Mientras en la vida cotidiana estamos, necesariamente, polarizados en esta pandemia que lejos de pararse aumenta, a escala internacional se dibujan las aristas de una nueva globalización.2
La geomorfología política, geopolítica de bloques morfo-culturales, perfila que el futuro de las relaciones de poderes en el concierto internacional, y por descontado en la política en general, serán el resultado de extensos algoritmos de Inteligencia Artificial. Con filósofos interpretadores, como Yuval Noah Harari (Homo Sapiens, Homo Deus, 21 Lecciones para el siglo XXI) que tratan de legitimar, o promover, el final de la autonomía de la humanidad para entregar el poder a las máquinas. Muchos aplauden transferir a la tecnología la capacidad de decidir (el coche autónomo), porque supondría descargarse de responsabilidades personales y morales. El paraíso del capitalismo más extremo: medir a los individuos según su capacidad de eficiencia, es decir, su cualidad de contribuyente. Se busca un cambio de era social: el final del liberalismo.
La doctrina liberal puso al individuo en el centro, y como protagonista de la historia. La persona construye su referente cultural y vital, en contraposición a la dualidad del bien y del mal propagada por las religiones ofrecen un mundo maravilloso de felicidad, pero fuera de este. El liberalismo, la religión moderna (Harari), por el contrario, no promete ningún futuro mágico ni externo a la realidad palpable. Promueve el ejercicio de las virtudes y el esfuerzo individual como medio para alcanzar satisfacciones de felicidad en la tierra; la salvación es la prosperidad.
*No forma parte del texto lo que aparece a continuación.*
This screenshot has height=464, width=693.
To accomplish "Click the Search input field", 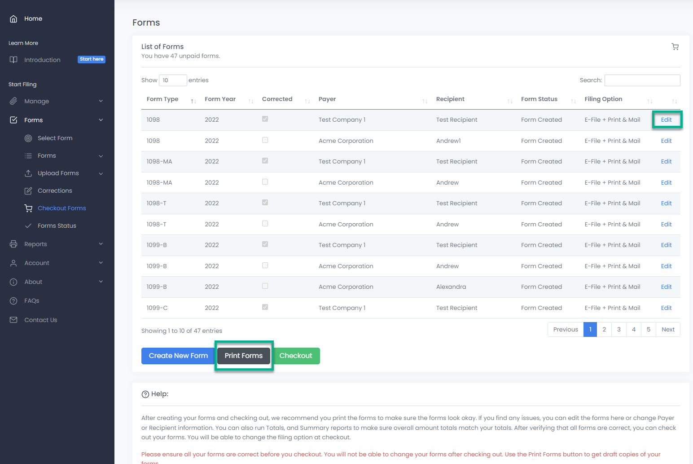I will tap(642, 80).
El individualismo, que arrancó en el Renacimiento alcanzando el trono político con las revoluciones burguesas, se está agotando. Ese culto a la libertad y al poder del libre albedrío se inserta, ahora, en sociedades heterogéneas donde la competencia entre individuos ya no es solo para progresar en la escala social sino, también, para cambiar los paradigmas del sistema. Unos para superar las desigualdades e injusticias, otros para perpetuarlas, y todos ponen en cuestión las propias instituciones que garantizan la estabilidad de las democracias en lo político, social y económico. Y eso, en plena inestabilidad e incertidumbres sobre el futuro que podemos otear. La revolución tecnológica por la que muchos, casi el 40 por ciento de los trabajadores, perderán su trabajo sin posibilidad de adaptarse a la nueva situación.
El capitalismo, en la forma que lo conocemos, impulsado por la iniciativa del lucro individual y la maximación de beneficios, ha corrompido el sistema político y los mecanismos electorales que lo protegen; y contamina todos los ámbitos de la sociedad con gran eficacia; como lo vemos en España, en la que no tenemos manera de librarnos de los peajes de aquella transición tutelada.
En nuestras democracias, votamos a políticos insulsos perfilados para seducir a los electores en el solo momento de la votación. Ya nada se espera de ellos: No hay renovación de ideas, ni siquiera evolución, solo hay reproducción de viejos paradigmas caducados.
La individualidad, la dignidad de la persona, cede sus márgenes de libre albedrío a la Inteligencia Artificial. A algoritmos que actúan evaluando las informaciones que cada uno entrega a las redes sociales, Google, Facebook, etc. Nos conocen y nos inducen a consumir productos y servicios determinados.
Mientras manos negras del mundo nos preparan emocionalmente para un mundo automatizado, es urgente no perder de vista cómo se está reconfigurando la globalización, y tener el coraje de innovar con cambios sustantivos para dar con una alternativa de futuro viable, y menos dura.